What the exercise asks: Can you render the stretch of rows from the line containing "Describe the element at coordinates (924, 264)" through the end of the rows as a JSON list of strings, one string per line, with blank lines omitted and the pictures left out?

Data provided:

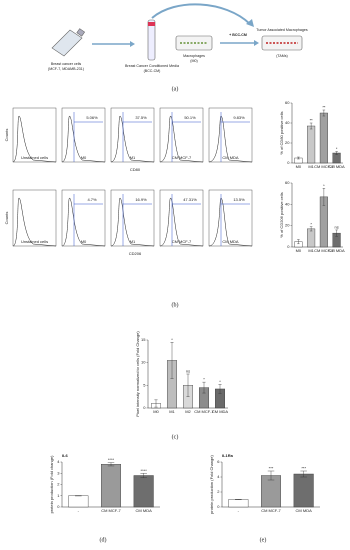  I want to click on gate-percent: 13.5%, so click(239, 200).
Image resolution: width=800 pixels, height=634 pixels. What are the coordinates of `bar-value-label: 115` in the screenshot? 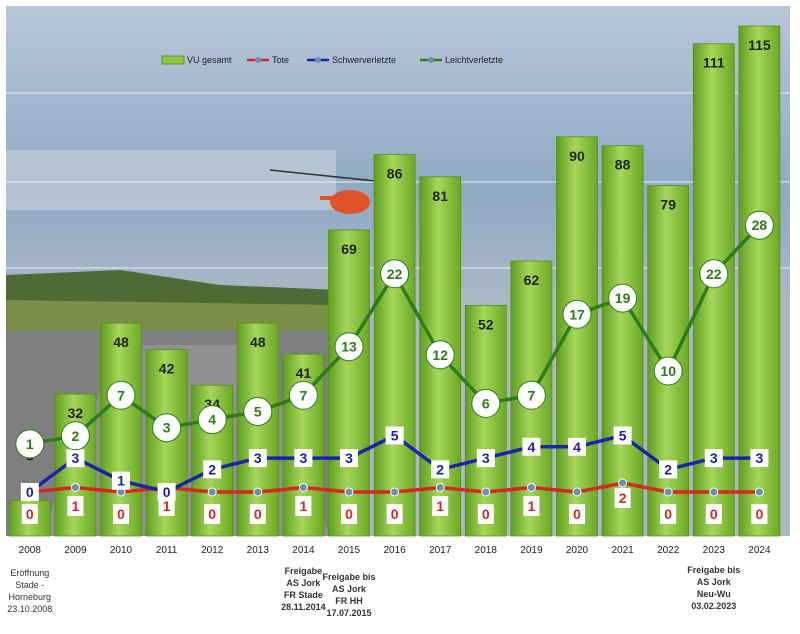 It's located at (760, 45).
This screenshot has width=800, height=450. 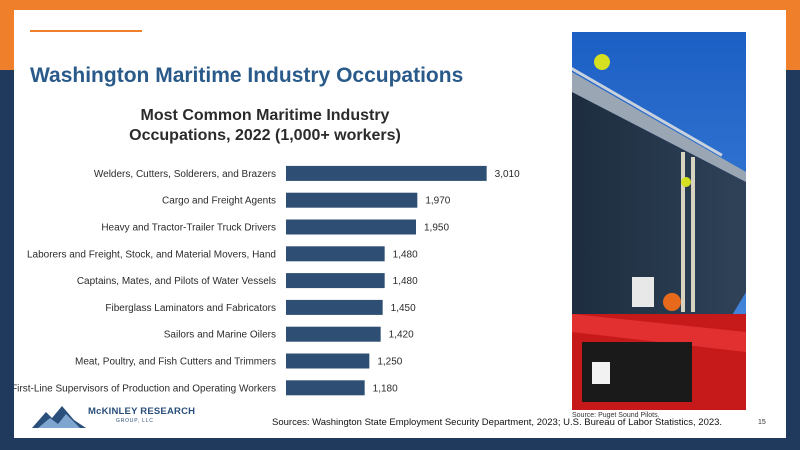 I want to click on mountain-logo-icon, so click(x=59, y=417).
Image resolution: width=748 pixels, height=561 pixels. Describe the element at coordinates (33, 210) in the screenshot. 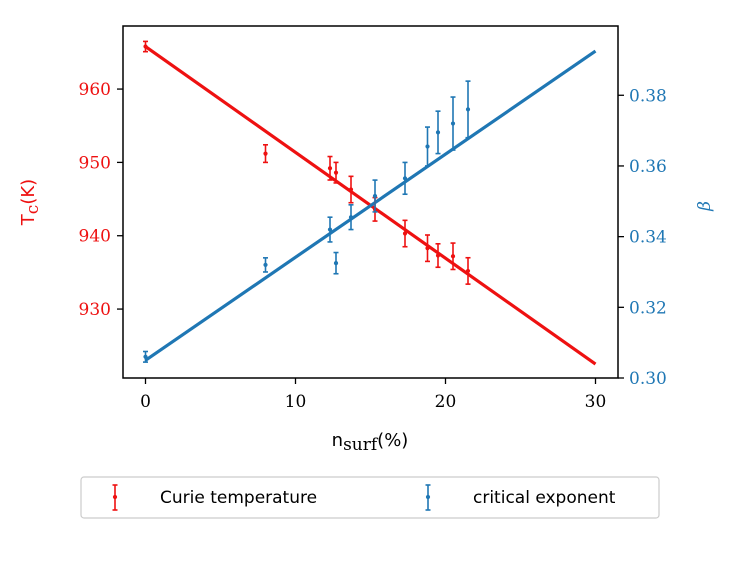

I see `left-y-axis-title-sub: c` at that location.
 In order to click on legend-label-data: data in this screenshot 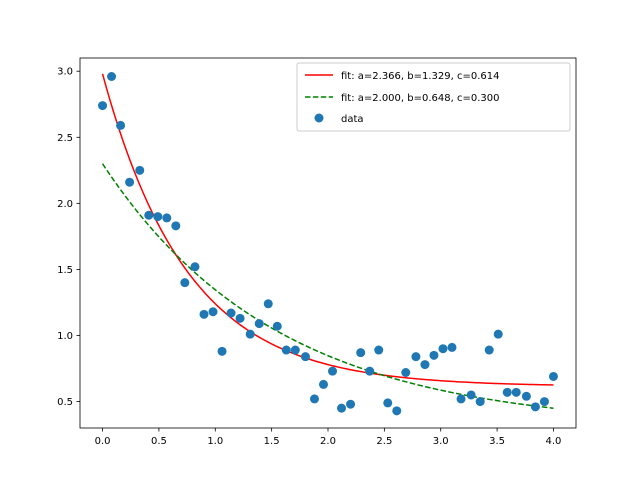, I will do `click(352, 120)`.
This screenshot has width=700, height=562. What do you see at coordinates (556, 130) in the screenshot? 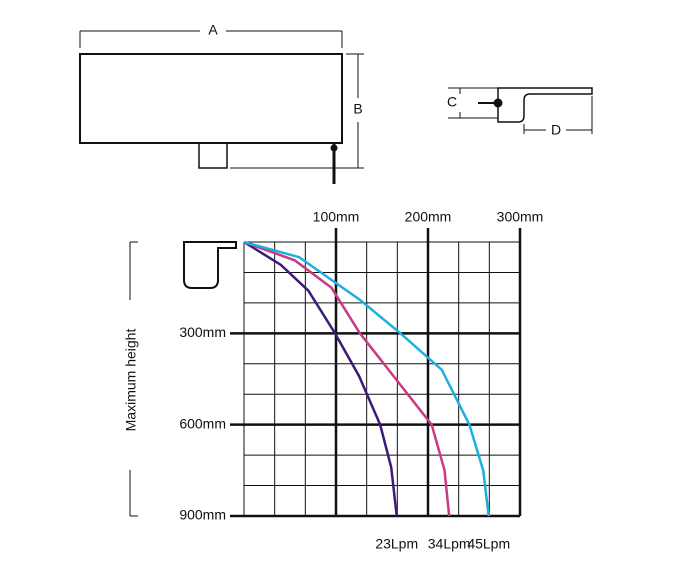
I see `dim-label: D` at bounding box center [556, 130].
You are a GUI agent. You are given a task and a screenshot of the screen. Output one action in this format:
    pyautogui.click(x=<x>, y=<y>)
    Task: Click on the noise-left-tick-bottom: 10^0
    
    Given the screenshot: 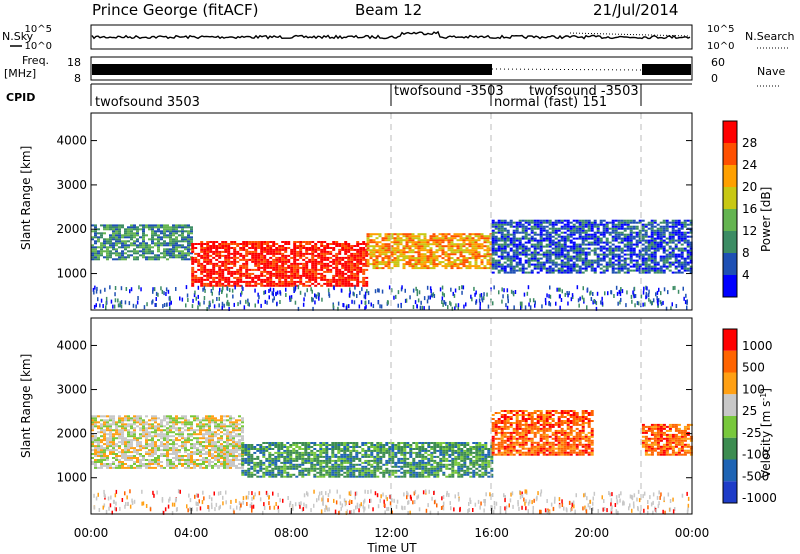 What is the action you would take?
    pyautogui.click(x=38, y=46)
    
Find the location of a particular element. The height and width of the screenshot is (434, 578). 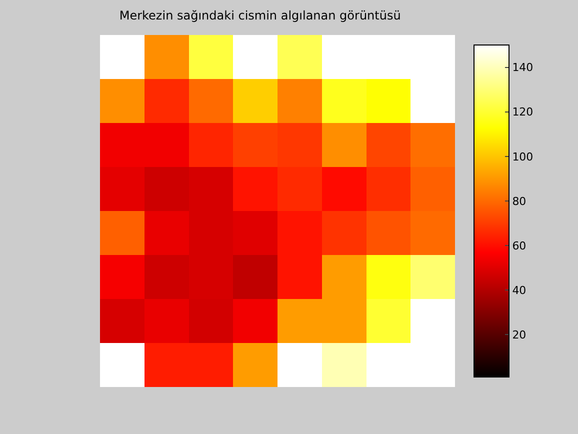

color-bar-label: 60 is located at coordinates (519, 246).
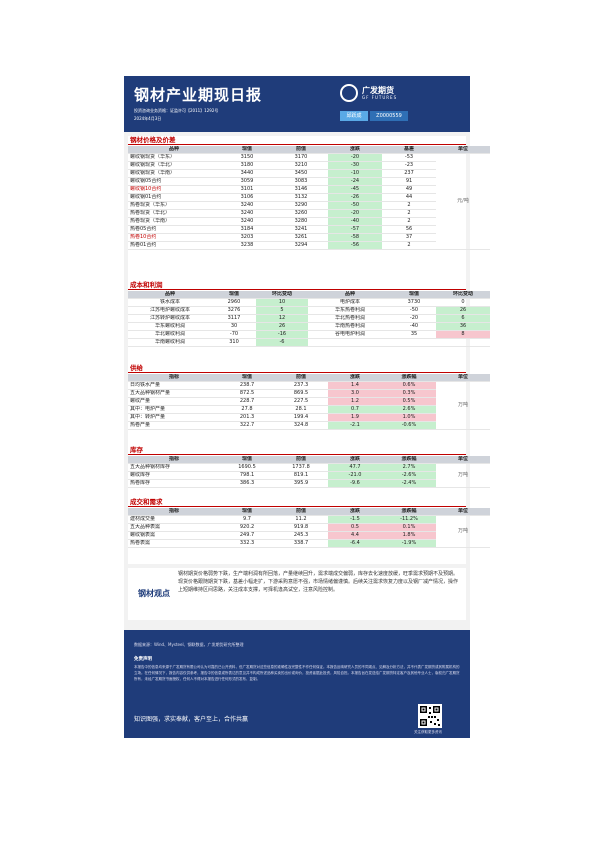 Image resolution: width=595 pixels, height=842 pixels. I want to click on current-price: 3184, so click(247, 230).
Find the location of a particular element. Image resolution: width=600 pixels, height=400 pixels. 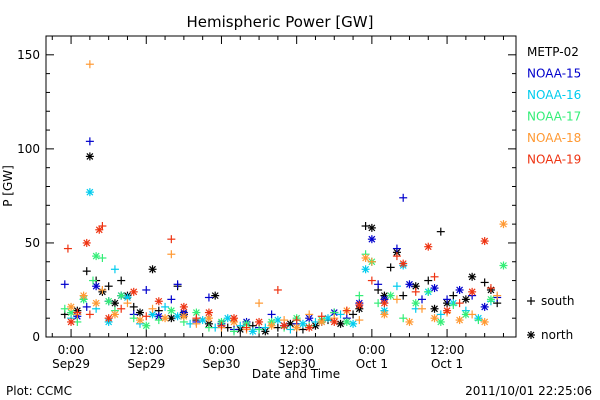

y-tick-label: 0 is located at coordinates (36, 337).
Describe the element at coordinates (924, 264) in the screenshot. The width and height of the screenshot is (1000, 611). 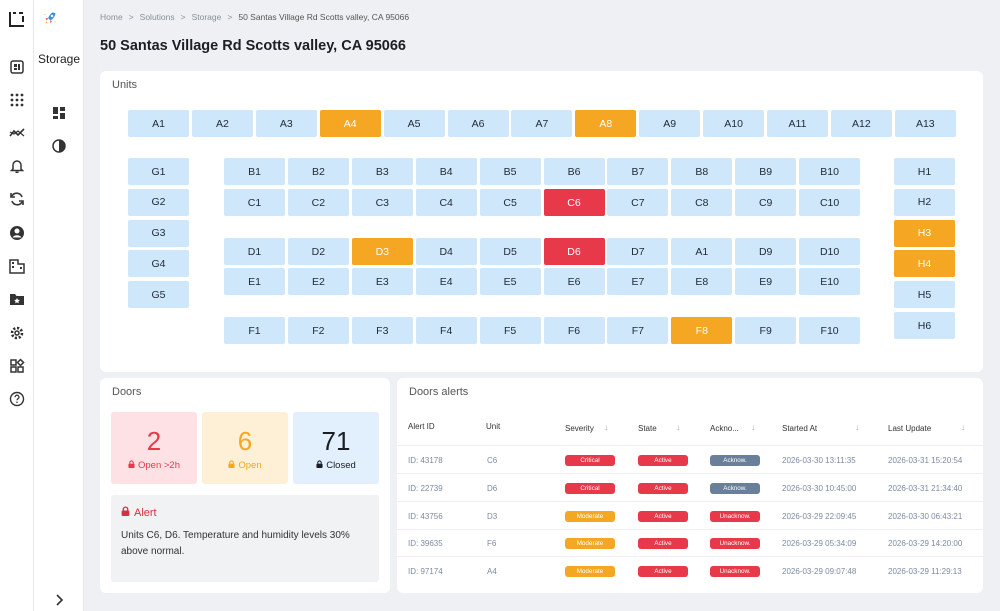
I see `unit-h4: H4` at that location.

Problem solution:
[
  "Describe the element at coordinates (924, 264) in the screenshot. The width and height of the screenshot is (1000, 611). ",
  "I see `unit-h4: H4` at that location."
]